The growing prosperity of all three nations, thanks to the free flow of goods and services, has benefited consumers and created far more jobs and wealth in each country than it has destroyed. For those overly preoccupied with trade balances, America has enjoyed a trade surplus within NAFTA in recent years, if you exclude petroleum imports.
So it would be a big mistake to let this agreement slip away because of poor diplomacy. But that doesn’t mean NAFTA is perfect. And in criticizing Canada’s cartels, Trump is correct. Both the U.S. and its NAFTA partners must cut government-controlled industrial policy. It’s not just cheating us in the short run, it’s making all of the partners poorer in the long run, to everyone’s detriment.

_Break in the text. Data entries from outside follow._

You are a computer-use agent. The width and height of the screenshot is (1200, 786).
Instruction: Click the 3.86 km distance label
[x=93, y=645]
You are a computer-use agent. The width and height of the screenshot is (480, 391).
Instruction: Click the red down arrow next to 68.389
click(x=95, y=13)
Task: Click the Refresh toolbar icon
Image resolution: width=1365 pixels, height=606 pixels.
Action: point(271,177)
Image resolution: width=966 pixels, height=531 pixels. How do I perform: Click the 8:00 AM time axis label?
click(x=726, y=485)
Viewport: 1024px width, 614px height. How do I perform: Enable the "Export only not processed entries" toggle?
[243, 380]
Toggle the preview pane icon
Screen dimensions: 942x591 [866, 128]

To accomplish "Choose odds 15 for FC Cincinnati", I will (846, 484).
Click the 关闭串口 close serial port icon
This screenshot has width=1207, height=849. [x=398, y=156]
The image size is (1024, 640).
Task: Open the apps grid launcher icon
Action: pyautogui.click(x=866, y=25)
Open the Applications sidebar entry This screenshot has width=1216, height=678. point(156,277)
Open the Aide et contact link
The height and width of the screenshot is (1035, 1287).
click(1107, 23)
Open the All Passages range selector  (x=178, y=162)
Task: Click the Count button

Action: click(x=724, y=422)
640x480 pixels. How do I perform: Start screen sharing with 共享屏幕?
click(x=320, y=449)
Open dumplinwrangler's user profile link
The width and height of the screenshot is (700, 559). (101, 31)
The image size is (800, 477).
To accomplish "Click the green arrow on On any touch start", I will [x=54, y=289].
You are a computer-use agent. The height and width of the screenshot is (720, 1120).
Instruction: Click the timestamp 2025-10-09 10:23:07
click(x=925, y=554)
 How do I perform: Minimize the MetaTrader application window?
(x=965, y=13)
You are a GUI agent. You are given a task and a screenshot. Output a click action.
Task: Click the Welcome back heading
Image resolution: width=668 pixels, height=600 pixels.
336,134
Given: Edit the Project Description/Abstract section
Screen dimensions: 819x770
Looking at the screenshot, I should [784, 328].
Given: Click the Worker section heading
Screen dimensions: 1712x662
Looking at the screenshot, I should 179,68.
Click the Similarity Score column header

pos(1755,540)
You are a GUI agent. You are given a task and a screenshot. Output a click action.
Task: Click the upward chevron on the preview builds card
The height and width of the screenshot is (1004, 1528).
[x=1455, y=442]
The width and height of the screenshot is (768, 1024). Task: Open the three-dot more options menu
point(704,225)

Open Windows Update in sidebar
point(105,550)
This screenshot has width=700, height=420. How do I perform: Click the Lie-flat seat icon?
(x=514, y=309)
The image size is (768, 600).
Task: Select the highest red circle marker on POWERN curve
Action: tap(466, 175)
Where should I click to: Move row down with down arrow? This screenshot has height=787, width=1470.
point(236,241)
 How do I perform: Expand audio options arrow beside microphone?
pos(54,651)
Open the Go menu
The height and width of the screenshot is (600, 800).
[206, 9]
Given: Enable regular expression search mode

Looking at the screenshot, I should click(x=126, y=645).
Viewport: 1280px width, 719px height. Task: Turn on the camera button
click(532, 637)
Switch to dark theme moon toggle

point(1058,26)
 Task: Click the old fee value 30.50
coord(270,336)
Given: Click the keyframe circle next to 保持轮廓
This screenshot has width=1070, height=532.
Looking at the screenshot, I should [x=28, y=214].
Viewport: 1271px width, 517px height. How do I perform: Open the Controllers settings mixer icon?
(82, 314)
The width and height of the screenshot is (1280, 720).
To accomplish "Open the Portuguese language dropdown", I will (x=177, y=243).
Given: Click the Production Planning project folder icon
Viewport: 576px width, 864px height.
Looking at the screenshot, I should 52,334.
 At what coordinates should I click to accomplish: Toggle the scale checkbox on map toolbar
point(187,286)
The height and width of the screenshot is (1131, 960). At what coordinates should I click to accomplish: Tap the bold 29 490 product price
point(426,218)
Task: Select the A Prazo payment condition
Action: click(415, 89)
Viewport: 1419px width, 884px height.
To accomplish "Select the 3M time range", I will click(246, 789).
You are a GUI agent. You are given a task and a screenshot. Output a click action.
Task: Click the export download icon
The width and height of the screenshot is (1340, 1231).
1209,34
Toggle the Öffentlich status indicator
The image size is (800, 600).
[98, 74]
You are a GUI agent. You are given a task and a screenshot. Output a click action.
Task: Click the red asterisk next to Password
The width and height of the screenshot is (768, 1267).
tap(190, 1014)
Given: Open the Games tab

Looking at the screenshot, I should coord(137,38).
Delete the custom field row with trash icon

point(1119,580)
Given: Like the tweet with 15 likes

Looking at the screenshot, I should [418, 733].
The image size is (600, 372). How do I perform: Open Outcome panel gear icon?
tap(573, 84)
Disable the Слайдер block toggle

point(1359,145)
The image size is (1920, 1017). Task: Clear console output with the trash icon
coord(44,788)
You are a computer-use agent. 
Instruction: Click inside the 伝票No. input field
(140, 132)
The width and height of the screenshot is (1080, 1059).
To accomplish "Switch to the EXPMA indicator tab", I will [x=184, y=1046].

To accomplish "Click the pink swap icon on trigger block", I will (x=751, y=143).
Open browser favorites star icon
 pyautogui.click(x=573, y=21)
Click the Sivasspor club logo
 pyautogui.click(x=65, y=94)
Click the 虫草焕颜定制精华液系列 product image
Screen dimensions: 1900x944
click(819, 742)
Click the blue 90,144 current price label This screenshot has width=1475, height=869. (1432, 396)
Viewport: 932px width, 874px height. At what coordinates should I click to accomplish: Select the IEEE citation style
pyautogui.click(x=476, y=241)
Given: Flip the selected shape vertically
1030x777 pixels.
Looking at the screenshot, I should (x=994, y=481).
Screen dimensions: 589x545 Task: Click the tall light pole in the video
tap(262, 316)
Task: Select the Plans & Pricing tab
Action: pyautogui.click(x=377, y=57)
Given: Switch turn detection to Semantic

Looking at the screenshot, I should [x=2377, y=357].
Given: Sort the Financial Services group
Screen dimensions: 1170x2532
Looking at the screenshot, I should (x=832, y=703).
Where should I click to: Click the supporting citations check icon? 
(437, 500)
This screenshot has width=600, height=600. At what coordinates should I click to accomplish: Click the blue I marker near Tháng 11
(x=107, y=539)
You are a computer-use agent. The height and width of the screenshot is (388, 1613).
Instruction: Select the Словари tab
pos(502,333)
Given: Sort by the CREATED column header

The current regimen has allowed Canada to preserve its antiquated dairy cartel system, embracing protectionism in violation of NAFTA’s spirit if not its letter. The Canadian government’s command-and-control policy over the dairy economy involves subsidizing Canadian dairy products to displace cheaper American products in consumer markets.
This problem has become one of the points on which NAFTA negotiations are stuck. There is no question that the Canadians are in the wrong on this issue. “The United States has a legitimate complaint,” Martha Hall Findlay wrote this year in the Toronto Globe and Mail. “We continue to defend a system, at significant cost to consumers and to other parts of our (Canada’s) economy, that is no longer defensible.”
You can’t blame Canadian politicians too much for being as shortsighted as our own, for adopting harmful and economy-distorting policies to protect their own dairy farmers, even at the expense of their larger economy. But this is precisely the sort of self-harming behavior that free trade agreements are supposed to prevent.
Nationalist industrial policy never really benefits the nation that practices it. Canadians may think they’re being clever, but they shortchange themselves when they resist market forces.
Instead of looking for ways to cheat each other at the margins, the U.S., Canada, and Mexico should continue NAFTA negotiations looking for ways to open their markets and get rid of political arrangements that stunt economic growth. Americans, Canadians, and Mexicans would benefit much more from a constructive and consistent long-term trading relationship, than from incessant attempts to pick each others’ and their own taxpayers’ pockets for the good of a few politically connected lobbies and industries.